— Work order —
Each record below needs to be copied out exactly as it stands.

— Entries shown —

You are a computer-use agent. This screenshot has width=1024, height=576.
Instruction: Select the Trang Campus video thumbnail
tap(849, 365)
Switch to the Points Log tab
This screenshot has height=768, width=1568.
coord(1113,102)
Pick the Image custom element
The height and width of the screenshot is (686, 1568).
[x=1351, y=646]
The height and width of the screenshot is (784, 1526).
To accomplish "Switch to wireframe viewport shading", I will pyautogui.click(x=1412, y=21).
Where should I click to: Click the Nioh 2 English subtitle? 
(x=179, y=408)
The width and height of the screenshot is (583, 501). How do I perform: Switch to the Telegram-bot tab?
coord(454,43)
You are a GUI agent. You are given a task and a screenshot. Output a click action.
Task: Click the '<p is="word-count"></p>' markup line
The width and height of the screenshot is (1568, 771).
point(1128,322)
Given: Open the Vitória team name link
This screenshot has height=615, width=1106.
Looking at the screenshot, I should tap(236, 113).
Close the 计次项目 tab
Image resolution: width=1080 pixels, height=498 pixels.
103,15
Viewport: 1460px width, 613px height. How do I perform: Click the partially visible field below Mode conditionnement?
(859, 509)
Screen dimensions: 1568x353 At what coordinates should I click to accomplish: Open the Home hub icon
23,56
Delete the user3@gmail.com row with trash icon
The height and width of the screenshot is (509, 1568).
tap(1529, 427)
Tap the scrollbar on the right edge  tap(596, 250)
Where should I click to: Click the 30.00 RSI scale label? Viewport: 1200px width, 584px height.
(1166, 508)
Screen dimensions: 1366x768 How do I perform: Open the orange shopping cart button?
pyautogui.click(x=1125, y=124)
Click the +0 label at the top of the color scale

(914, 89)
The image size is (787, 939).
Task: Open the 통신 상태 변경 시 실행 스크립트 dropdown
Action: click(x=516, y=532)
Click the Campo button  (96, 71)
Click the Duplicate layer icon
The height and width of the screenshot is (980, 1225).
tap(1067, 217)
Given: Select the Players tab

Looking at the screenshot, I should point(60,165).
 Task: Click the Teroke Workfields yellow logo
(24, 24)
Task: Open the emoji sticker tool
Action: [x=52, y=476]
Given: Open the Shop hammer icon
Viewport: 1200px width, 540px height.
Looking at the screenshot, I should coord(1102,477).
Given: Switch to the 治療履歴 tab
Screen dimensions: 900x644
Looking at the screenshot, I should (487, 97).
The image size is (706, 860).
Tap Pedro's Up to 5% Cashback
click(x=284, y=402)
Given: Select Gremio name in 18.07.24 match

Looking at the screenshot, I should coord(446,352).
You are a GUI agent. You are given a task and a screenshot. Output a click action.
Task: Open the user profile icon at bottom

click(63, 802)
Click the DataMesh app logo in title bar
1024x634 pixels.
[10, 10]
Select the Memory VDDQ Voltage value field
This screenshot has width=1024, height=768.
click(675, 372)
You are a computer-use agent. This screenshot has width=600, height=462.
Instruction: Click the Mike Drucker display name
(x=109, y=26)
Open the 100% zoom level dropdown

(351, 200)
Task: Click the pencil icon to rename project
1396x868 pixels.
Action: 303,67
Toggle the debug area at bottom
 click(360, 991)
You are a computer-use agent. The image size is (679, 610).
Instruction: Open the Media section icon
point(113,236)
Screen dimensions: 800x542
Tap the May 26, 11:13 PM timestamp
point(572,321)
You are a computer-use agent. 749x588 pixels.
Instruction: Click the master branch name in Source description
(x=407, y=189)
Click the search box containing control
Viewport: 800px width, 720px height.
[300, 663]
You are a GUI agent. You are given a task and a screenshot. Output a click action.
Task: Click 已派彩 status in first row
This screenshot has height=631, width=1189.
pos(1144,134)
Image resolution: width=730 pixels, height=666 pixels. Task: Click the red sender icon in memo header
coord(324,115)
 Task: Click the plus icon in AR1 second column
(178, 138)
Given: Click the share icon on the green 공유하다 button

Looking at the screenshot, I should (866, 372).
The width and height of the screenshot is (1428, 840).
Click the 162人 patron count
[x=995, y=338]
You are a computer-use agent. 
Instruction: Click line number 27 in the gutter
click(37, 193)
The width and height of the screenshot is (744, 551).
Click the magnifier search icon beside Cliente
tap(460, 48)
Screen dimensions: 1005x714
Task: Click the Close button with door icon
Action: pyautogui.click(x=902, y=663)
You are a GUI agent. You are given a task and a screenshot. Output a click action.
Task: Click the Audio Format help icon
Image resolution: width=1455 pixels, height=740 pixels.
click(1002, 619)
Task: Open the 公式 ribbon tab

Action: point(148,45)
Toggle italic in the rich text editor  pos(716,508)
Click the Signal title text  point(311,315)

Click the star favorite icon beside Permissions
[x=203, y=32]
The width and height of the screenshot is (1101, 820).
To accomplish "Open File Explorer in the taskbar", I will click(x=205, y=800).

— Response for this exercise —
You are a computer-use agent. This screenshot has width=1024, height=576.
Instruction: Select the Trang Campus video thumbnail
tap(849, 365)
Switch to the Points Log tab
This screenshot has height=768, width=1568.
coord(1113,102)
Pick the Image custom element
The height and width of the screenshot is (686, 1568).
[x=1351, y=646]
The height and width of the screenshot is (784, 1526).
To accomplish "Switch to wireframe viewport shading", I will pyautogui.click(x=1412, y=21).
Where should I click to: Click the Nioh 2 English subtitle? 
(x=179, y=408)
The width and height of the screenshot is (583, 501). How do I perform: Switch to the Telegram-bot tab?
coord(454,43)
You are a GUI agent. You are given a task and a screenshot. Output a click action.
Task: Click the '<p is="word-count"></p>' markup line
The width and height of the screenshot is (1568, 771).
point(1128,322)
Given: Open the Vitória team name link
This screenshot has height=615, width=1106.
Looking at the screenshot, I should tap(236, 113).
Close the 计次项目 tab
Image resolution: width=1080 pixels, height=498 pixels.
103,15
Viewport: 1460px width, 613px height. How do I perform: Click the partially visible field below Mode conditionnement?
(859, 509)
Screen dimensions: 1568x353 At what coordinates should I click to accomplish: Open the Home hub icon
23,56
Delete the user3@gmail.com row with trash icon
The height and width of the screenshot is (509, 1568).
tap(1529, 427)
Tap the scrollbar on the right edge  tap(596, 250)
Where should I click to: Click the 30.00 RSI scale label? Viewport: 1200px width, 584px height.
(1166, 508)
Screen dimensions: 1366x768 How do I perform: Open the orange shopping cart button?
pyautogui.click(x=1125, y=124)
Click the +0 label at the top of the color scale

(914, 89)
The image size is (787, 939).
Task: Open the 통신 상태 변경 시 실행 스크립트 dropdown
Action: click(x=516, y=532)
Click the Campo button  (96, 71)
Click the Duplicate layer icon
The height and width of the screenshot is (980, 1225).
tap(1067, 217)
Given: Select the Players tab

Looking at the screenshot, I should point(60,165).
 Task: Click the Teroke Workfields yellow logo
(24, 24)
Task: Open the emoji sticker tool
Action: [x=52, y=476]
Given: Open the Shop hammer icon
Viewport: 1200px width, 540px height.
Looking at the screenshot, I should coord(1102,477).
Given: Switch to the 治療履歴 tab
Screen dimensions: 900x644
Looking at the screenshot, I should (487, 97).
The image size is (706, 860).
Tap Pedro's Up to 5% Cashback
click(x=284, y=402)
Given: Select Gremio name in 18.07.24 match

Looking at the screenshot, I should coord(446,352).
You are a GUI agent. You are given a task and a screenshot. Output a click action.
Task: Open the user profile icon at bottom

click(63, 802)
Click the DataMesh app logo in title bar
1024x634 pixels.
[10, 10]
Select the Memory VDDQ Voltage value field
This screenshot has width=1024, height=768.
click(675, 372)
You are a computer-use agent. This screenshot has width=600, height=462.
Instruction: Click the Mike Drucker display name
(x=109, y=26)
Open the 100% zoom level dropdown

(351, 200)
Task: Click the pencil icon to rename project
1396x868 pixels.
Action: 303,67
Toggle the debug area at bottom
 click(360, 991)
You are a computer-use agent. The image size is (679, 610).
Instruction: Open the Media section icon
point(113,236)
Screen dimensions: 800x542
Tap the May 26, 11:13 PM timestamp
point(572,321)
You are a computer-use agent. 749x588 pixels.
Instruction: Click the master branch name in Source description
(x=407, y=189)
Click the search box containing control
Viewport: 800px width, 720px height.
[300, 663]
You are a GUI agent. You are given a task and a screenshot. Output a click action.
Task: Click 已派彩 status in first row
This screenshot has height=631, width=1189.
pos(1144,134)
Image resolution: width=730 pixels, height=666 pixels. Task: Click the red sender icon in memo header
coord(324,115)
 Task: Click the plus icon in AR1 second column
(178, 138)
Given: Click the share icon on the green 공유하다 button

Looking at the screenshot, I should (866, 372).
The width and height of the screenshot is (1428, 840).
Click the 162人 patron count
[x=995, y=338]
You are a computer-use agent. 
Instruction: Click line number 27 in the gutter
click(37, 193)
The width and height of the screenshot is (744, 551).
Click the magnifier search icon beside Cliente
tap(460, 48)
Screen dimensions: 1005x714
Task: Click the Close button with door icon
Action: pyautogui.click(x=902, y=663)
You are a GUI agent. You are given a task and a screenshot. Output a click action.
Task: Click the Audio Format help icon
Image resolution: width=1455 pixels, height=740 pixels.
click(1002, 619)
Task: Open the 公式 ribbon tab

Action: point(148,45)
Toggle italic in the rich text editor  pos(716,508)
Click the Signal title text  point(311,315)

Click the star favorite icon beside Permissions
[x=203, y=32]
The width and height of the screenshot is (1101, 820).
To accomplish "Open File Explorer in the taskbar", I will click(x=205, y=800).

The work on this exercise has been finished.